**Requirement 1:**
According to the chronic rhinosinusitis review, what kind of inflammatory loop do the epithelial alarmins fuel?
**Requirement 2:**
Reproduce word for word the stretch of the chronic rhinosinusitis review from "Mechanistically, the review" through "for complete eradication.".
**Requirement 3:**
List every epithelial alarmin named in the chronic rhinosinusitis review.

**Supplied passage:**
• • • • • • •

Biofilm-driven chronic rhinosinusitis: review reframes recalcitrance as immune and ecological dysregulation
This is a narrative review synthesizing mechanistic and therapeutic evidence on biofilm-associated chronic rhinosinusitis (CRS). The authors frame treatment recalcitrance as a consequence of persistent microbial biofilms that function not only as physical barriers to antibiotics but as active immune modulators perpetuating mucosal dysbiosis.
Mechanistically, the review describes how biofilm-derived pathogen-associated molecular patterns (PAMPs) trigger release of epithelial alarmins — TSLP, IL-33, and IL-25 — fueling a maladaptive Type 2 inflammatory loop. The authors also examine bacterial survival strategies, including small colony variants (SCVs) and intracellular "Trojan Horse" reservoirs, which the authors state render conventional functional endoscopic sinus surgery (FESS) and antimicrobial monotherapies insufficient for complete eradication.

• • • • • • •

**Records provided:**
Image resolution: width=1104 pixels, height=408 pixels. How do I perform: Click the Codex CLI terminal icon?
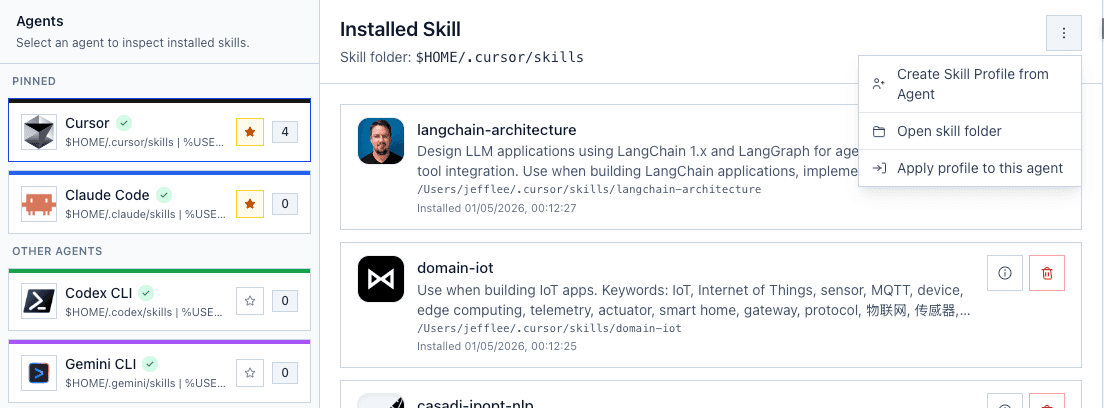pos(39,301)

• • • • • • •

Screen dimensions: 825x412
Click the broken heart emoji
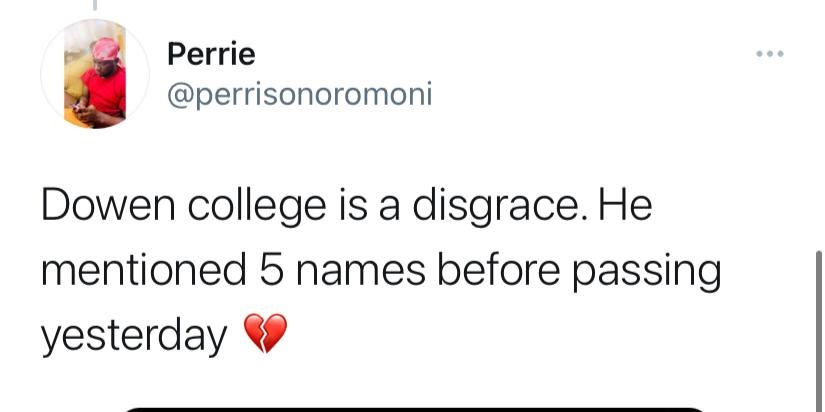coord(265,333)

• • • • • • •

**Final answer 1:**
A maladaptive Type 2 inflammatory loop.

**Final answer 2:**
Mechanistically, the review describes how biofilm-derived pathogen-associated molecular patterns (PAMPs) trigger release of epithelial alarmins — TSLP, IL-33, and IL-25 — fueling a maladaptive Type 2 inflammatory loop. The authors also examine bacterial survival strategies, including small colony variants (SCVs) and intracellular "Trojan Horse" reservoirs, which the authors state render conventional functional endoscopic sinus surgery (FESS) and antimicrobial monotherapies insufficient for complete eradication.

**Final answer 3:**
TSLP, IL-33, IL-25